The new ordinance will ensure that unclaimed bikes continue to be made available for these programs. The ordinance will also expand the program so that larger bikes can be made available to transit-dependent adults, with the goal of providing bikes to entire families. Here are two great videos on the program:
- Video on PODER’s bike convivios
- Board of Supervisors hearing on the ordinance (Jump to 12:30 for compelling public comment from people who participated in the bike builds.)
Panel Investigation and prosecution of bicycle crashes: Problems and solutions at the statewide Summit of the California Bicycle Coalition 11/9/13 in Oakland.
A well-known issue in creating safer streets is ensuring fair law enforcement and thorough investigations of crashes involving vulnerable users. This panel was organized by Steve Bingham, lawyer and father of Sylvia Bingham, killed in a truck/bicycle in 2009. Joining him as panelists were Miles Cooper, personal injury lawyer; Lois Heaney, President, National Jury Project; Leah Shahum, Exec.Director, San Francisco Bicycle Coalition; Ken Theisen, paralegal at Bay Area Legal Aid. For CBC’s summary of this panel, see Summary
Steve’s motivation to organize this panel arose from the tragic death of Amelie Le Moullac on Folsom St. in San Francisco in August 2013. She was killed in the same way as Sylvia, a right hook by a commercial box truck. The police conducted no serious investigation and concluded there were no security video cameras in the area. Amelie was immediately blamed by police for her own death. Nearly a week later, a SF Bicycle Coalition member found a video tape in ten minutes that conclusively showed the truck driver was to blame. (The video images would have been recorded over and lost the next day). The driver was then prosecuted. For information about the entire two-day CBC Summit, see http://www.calbike.org/ca-by-bike-2013-program-and-presentations-wrap-up
(Adapted from California Bicycle Coalition website)
Since 1993, cities in California have been free to lower the fines given to bike riders. This past October, the City of Davis became one of the few cities to take advantage of that power. Now, bicycle advocates are watching Davis closely to see how cheaper fines will affect how police officers and people who ride bikes interact — and if that will impact ridership.

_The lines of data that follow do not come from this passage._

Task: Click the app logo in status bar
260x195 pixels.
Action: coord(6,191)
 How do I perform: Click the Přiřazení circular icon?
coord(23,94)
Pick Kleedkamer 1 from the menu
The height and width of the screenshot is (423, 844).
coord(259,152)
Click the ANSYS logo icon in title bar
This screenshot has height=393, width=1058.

Davis has recently chosen to reduce the fines given to bicyclists from $202 to $50 for the first offense, $100 for the second, and $250 for any subsequent tickets. As flat fines, there are no associated court costs.

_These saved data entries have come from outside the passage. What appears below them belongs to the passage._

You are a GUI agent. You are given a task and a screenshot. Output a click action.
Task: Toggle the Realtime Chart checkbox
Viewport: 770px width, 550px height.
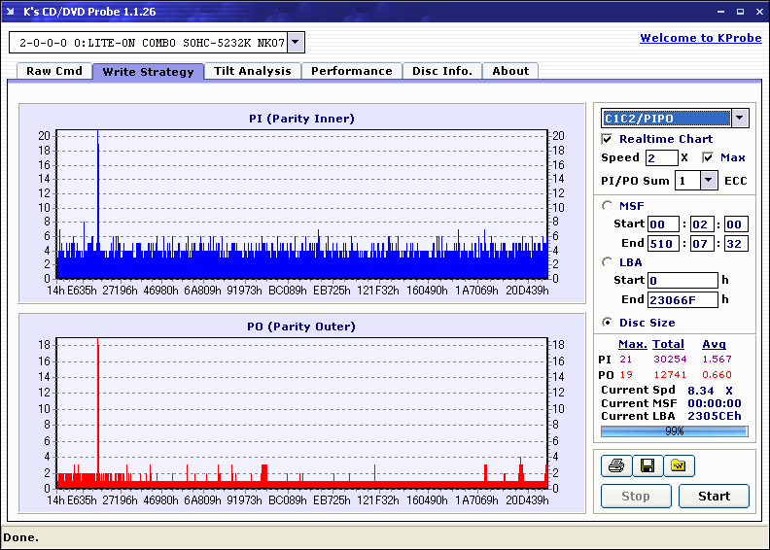pos(608,139)
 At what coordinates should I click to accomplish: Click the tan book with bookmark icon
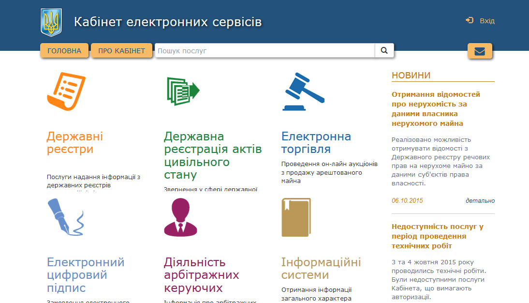pyautogui.click(x=296, y=217)
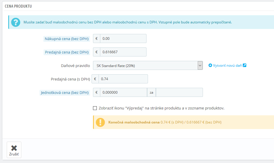The image size is (274, 163).
Task: Click the external link icon after Vytvoriť novú daň
Action: (244, 65)
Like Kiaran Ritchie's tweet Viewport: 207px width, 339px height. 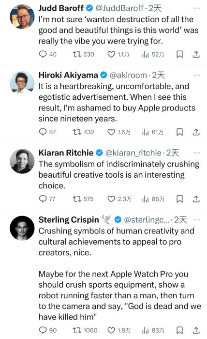tap(111, 199)
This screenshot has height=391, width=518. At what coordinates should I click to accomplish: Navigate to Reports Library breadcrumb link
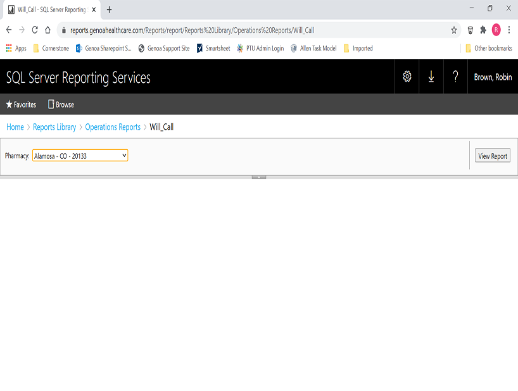tap(54, 127)
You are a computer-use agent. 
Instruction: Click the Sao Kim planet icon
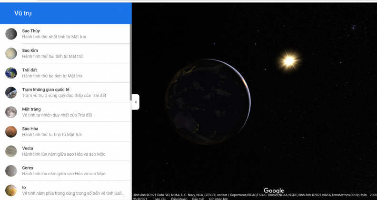(x=11, y=53)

Some expect that these fines will compel bicyclists to better comply with traffic laws. According to the Davis police department, officers have been hesitant to slap bicyclists with California’s high traffic fines, “fearing a significant level of animosity from the public because of the perception that the fines are excessive.” Many local judges will also dismiss bicycle-related fines for the same reason. Considering the fact that a car crash is so much more destructive than a bicycle crash, penalizing the two activities differently makes sense.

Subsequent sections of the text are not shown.